+++ Source information

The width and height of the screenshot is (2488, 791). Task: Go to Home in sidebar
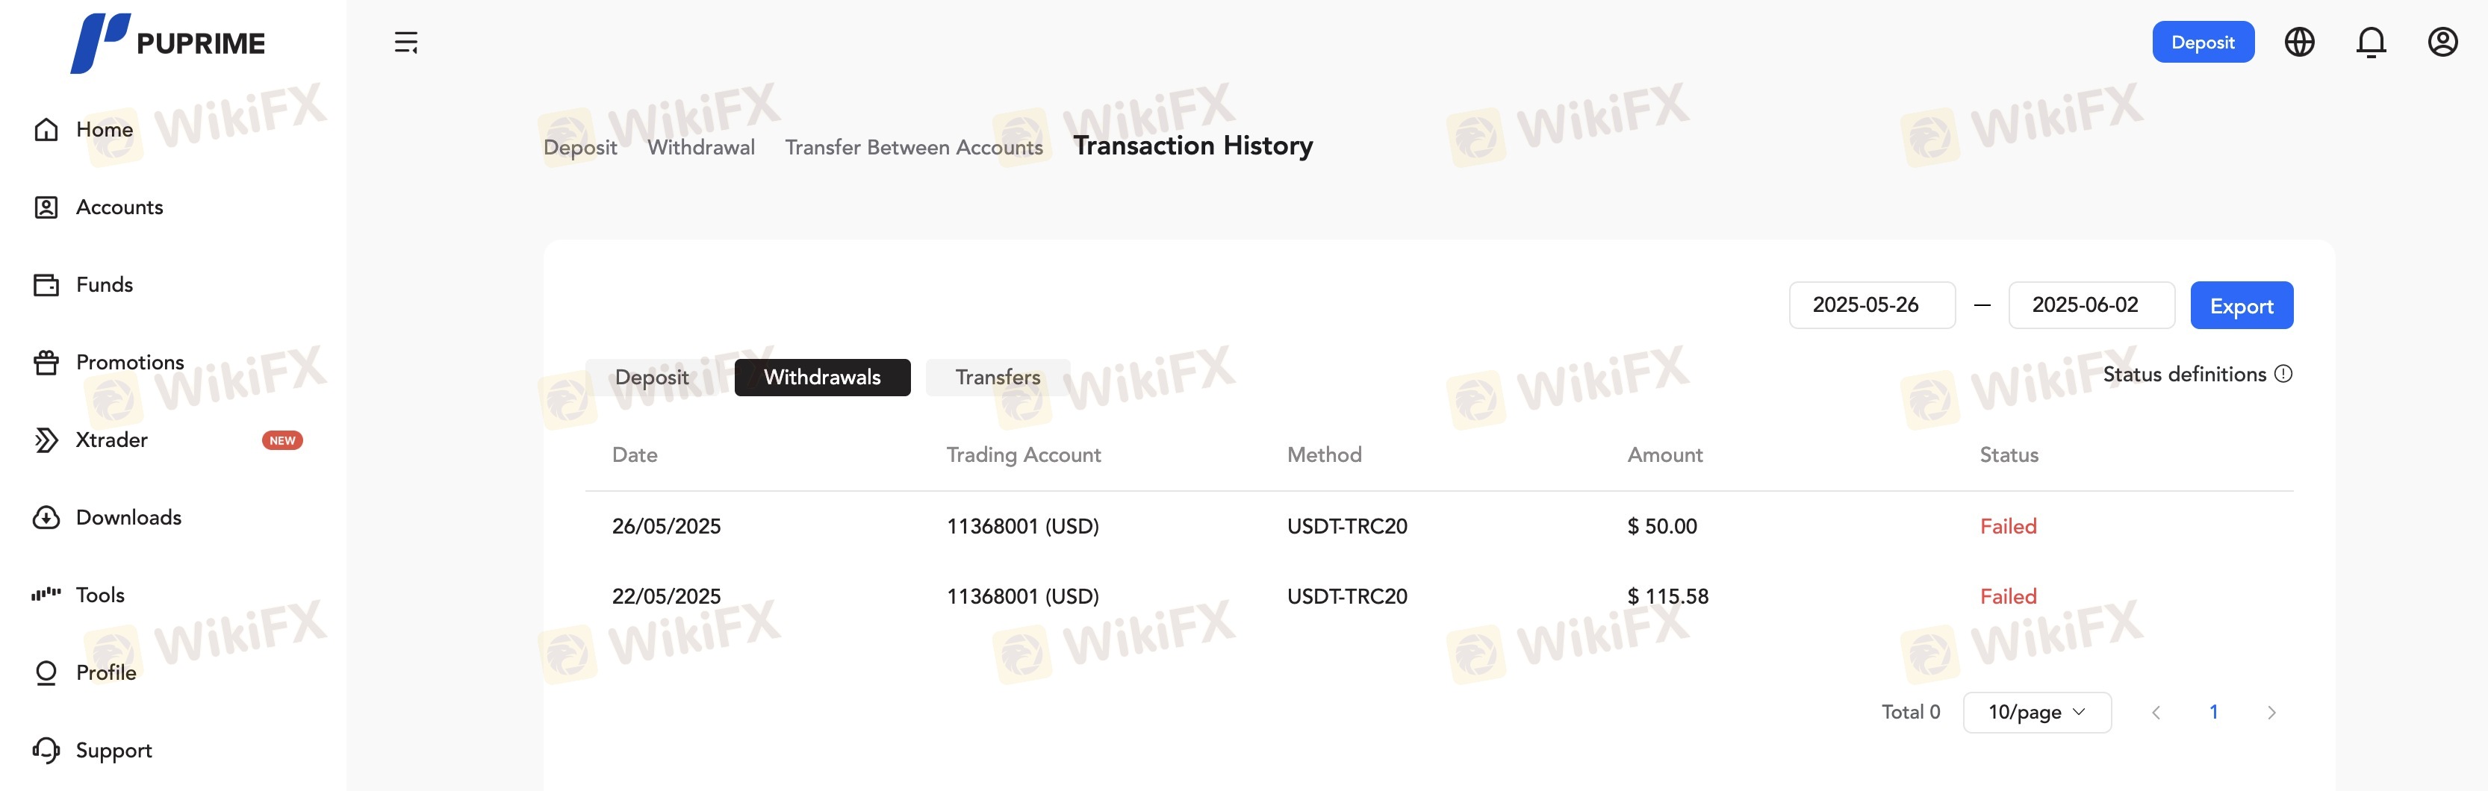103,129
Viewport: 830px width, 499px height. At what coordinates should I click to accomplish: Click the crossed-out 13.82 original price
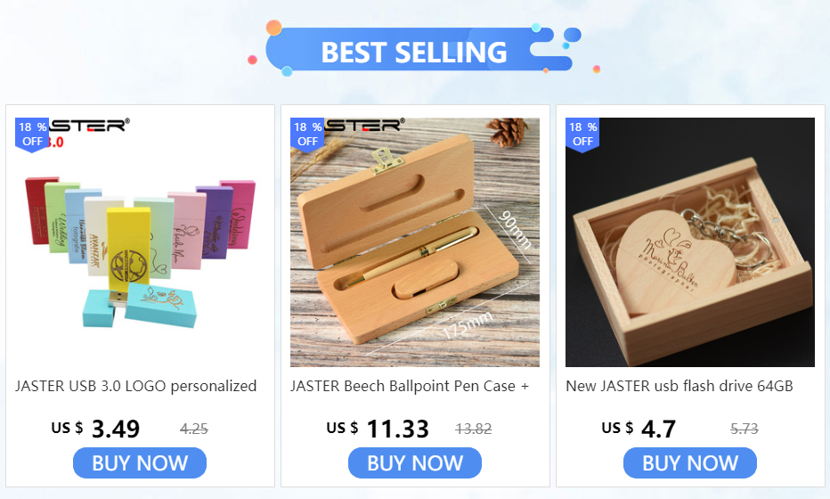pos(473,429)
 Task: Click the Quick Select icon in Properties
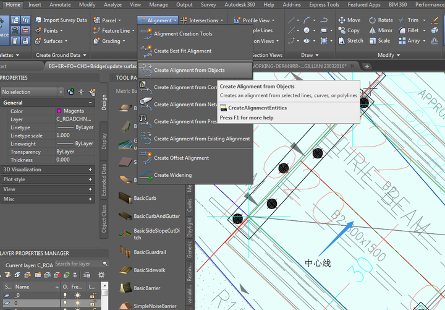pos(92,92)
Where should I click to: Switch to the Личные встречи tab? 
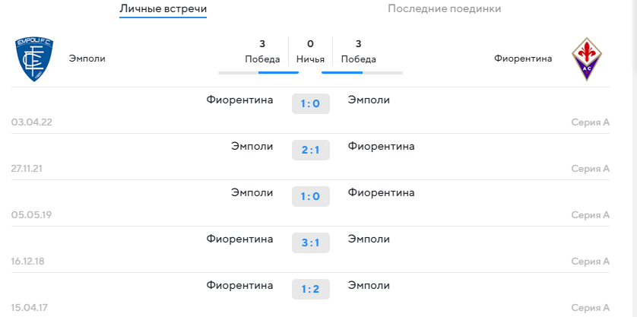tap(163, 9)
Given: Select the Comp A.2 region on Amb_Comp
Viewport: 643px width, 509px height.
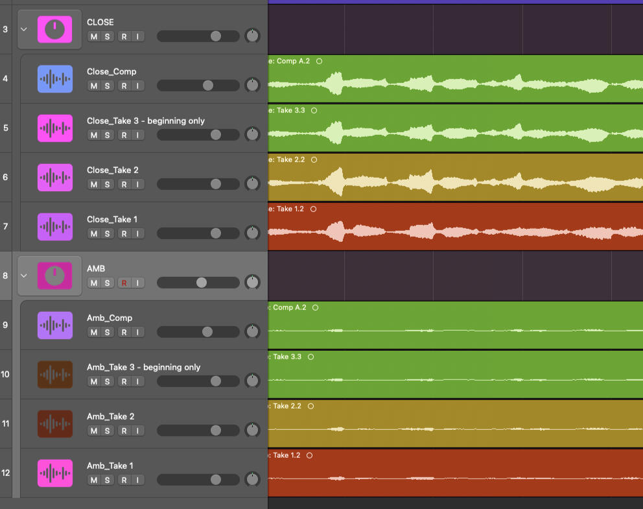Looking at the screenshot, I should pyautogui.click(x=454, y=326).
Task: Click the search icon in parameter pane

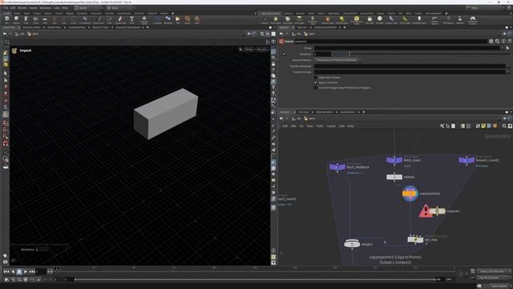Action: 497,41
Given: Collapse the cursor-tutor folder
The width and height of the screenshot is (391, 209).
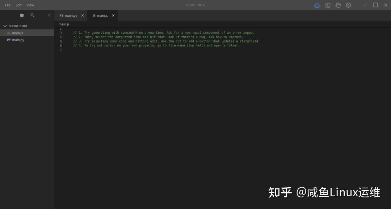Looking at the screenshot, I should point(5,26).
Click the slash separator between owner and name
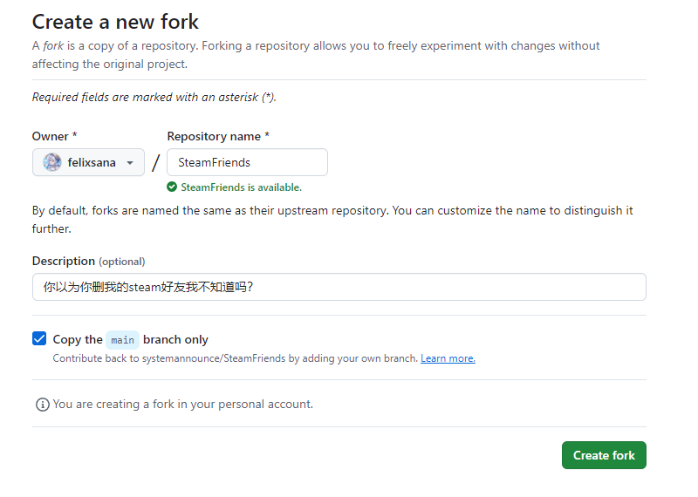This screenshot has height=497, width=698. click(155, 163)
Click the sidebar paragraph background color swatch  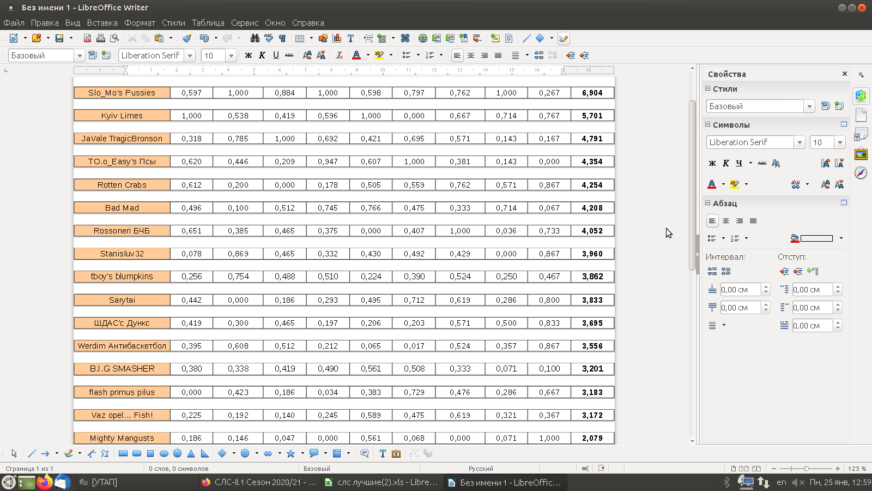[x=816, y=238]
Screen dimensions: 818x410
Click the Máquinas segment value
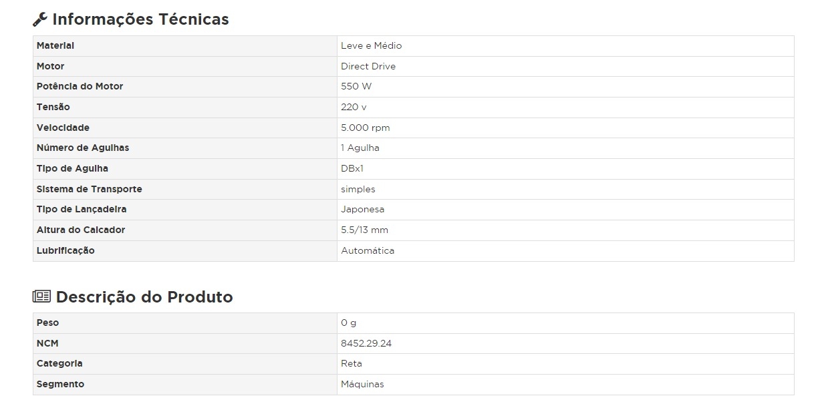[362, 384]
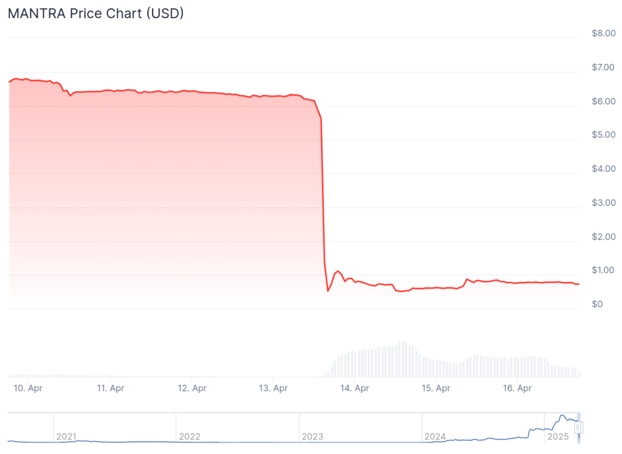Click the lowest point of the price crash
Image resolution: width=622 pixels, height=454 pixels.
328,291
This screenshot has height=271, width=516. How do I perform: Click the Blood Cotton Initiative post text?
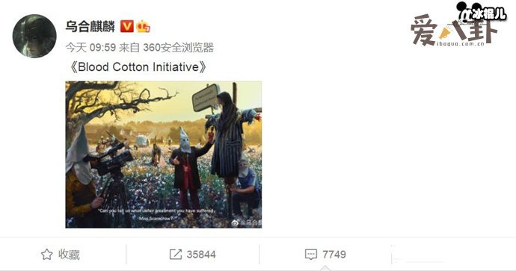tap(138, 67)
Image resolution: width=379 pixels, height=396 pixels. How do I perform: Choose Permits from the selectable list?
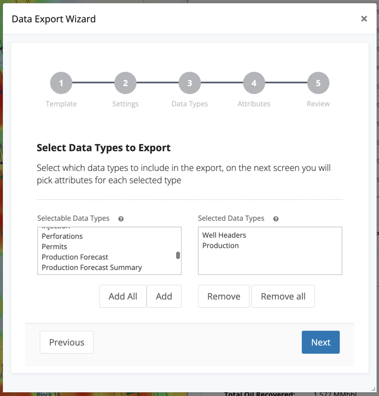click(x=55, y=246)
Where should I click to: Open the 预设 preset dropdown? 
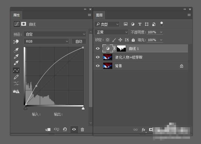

++++++

Exercise objective
Each line of the entries above that includes the string "Given" should be copied out.

Answer area
Given: Select the Comp A.2 region on Amb_Comp
Given: Collapse the cursor-tutor folder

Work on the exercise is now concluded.